I'm a beginner with R (and coding in general). In January 14 I hopefully can begin and finish a R course, but I would like to learn before. I have understanding of the basics and have used functions like read.table,intersect,cbind,paste,write.table. But I only was able to achieve partially what I want to do with two input files (shortened samples):
REF.CSV
SNP,Pos,Mut,Hg  
M522 L16 S138 PF3493 rs9786714,7173143,G->A,IJKLT-M522  
P128 PF5504 rs17250121,20837553,C->T,KLT-M9  
M429 P125 rs17306671,14031334,T->A,IJ-M429  
M170 PF3715 rs2032597,14847792,A->C,I-M170  
M304 Page16 PF4609 rs13447352,22749853,A->C,J-M304  
M172 Page28 PF4908 rs2032604,14969634,T->G,J2-M172  
L228,7771358,C->T,J2-M172  
L212,22711465,T->C,J2a-M410  
SAMPLE.CSV
SNP,Chr,Allele1,Allele2  
L16,Y,A,A  
P128,Y,C,C  
M170,Y,A,A  
P123,Y,C,C  
M304,Y,C,C  
M172,Y,T,G  
L212,Y,-0,-0 
Description what I like to do:
A) Check if SAMPLE.SNP is in REF.SNP  
B) if YES check SAMPLE.Allele status (first read, second read) vs REF.Mut (Ancestral->Derived)  
  B1) if both Alleles are the same and match Derived create output "+ Allele1-Allele2"  
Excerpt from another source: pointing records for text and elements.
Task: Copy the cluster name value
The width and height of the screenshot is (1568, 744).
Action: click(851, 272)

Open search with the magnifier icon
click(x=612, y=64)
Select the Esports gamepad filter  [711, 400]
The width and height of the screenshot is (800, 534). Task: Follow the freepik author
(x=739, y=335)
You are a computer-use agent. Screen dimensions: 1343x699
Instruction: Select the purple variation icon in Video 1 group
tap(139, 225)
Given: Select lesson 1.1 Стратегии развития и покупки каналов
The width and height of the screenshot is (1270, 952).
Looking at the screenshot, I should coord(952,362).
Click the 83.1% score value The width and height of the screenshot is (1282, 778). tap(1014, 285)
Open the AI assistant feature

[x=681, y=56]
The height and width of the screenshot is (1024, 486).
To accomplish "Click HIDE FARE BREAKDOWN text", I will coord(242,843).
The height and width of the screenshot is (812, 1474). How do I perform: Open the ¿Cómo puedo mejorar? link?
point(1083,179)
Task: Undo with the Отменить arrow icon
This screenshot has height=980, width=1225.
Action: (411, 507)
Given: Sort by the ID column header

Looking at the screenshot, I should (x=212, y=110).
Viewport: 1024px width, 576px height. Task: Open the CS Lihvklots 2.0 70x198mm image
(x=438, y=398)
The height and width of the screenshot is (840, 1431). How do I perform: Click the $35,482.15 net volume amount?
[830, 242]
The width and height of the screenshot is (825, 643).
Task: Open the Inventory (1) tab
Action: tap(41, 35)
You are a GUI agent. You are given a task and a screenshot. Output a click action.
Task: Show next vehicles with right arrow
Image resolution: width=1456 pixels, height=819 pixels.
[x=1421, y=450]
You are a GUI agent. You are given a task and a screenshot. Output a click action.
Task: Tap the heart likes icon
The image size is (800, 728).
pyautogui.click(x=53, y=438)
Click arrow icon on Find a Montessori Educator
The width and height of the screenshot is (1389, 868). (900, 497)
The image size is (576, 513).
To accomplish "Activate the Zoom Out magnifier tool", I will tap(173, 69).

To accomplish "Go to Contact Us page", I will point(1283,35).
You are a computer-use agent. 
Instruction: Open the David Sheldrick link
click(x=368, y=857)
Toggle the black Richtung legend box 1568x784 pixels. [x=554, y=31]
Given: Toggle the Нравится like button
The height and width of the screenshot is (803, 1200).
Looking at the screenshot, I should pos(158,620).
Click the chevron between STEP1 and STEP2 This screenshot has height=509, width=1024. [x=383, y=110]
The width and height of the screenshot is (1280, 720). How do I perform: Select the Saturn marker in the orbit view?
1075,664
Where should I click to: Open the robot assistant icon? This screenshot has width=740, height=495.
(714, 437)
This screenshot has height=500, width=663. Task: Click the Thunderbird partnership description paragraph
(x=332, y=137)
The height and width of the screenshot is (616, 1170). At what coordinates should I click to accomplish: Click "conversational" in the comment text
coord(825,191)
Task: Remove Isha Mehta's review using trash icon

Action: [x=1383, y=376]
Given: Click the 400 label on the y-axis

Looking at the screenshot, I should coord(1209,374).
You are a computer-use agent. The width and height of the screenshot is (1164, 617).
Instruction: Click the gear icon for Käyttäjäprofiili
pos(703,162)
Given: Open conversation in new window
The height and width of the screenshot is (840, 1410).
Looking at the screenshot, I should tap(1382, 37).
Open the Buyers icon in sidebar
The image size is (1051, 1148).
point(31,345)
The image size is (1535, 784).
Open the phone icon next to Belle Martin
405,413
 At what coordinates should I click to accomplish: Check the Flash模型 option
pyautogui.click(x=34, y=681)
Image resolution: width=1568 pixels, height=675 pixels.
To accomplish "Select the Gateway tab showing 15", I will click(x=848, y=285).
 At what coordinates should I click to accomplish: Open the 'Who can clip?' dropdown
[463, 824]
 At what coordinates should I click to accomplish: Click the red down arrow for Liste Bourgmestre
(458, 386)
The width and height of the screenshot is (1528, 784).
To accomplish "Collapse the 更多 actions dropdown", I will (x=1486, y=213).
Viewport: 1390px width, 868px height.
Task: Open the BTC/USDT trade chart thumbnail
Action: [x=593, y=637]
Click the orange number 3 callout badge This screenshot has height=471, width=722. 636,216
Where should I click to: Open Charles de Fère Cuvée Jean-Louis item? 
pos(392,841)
  B2) if both Alleles are the same and match Ancestral create output "- Allele1-Allele2"  
  B3) if Alleles are not the same check if Allele2 is Derived and create output "+ Allele1-Allele2"  
  B4) if both Alleles are "-0" create output "? NC"  
 B5) else create output "? Allele1-Allele2"  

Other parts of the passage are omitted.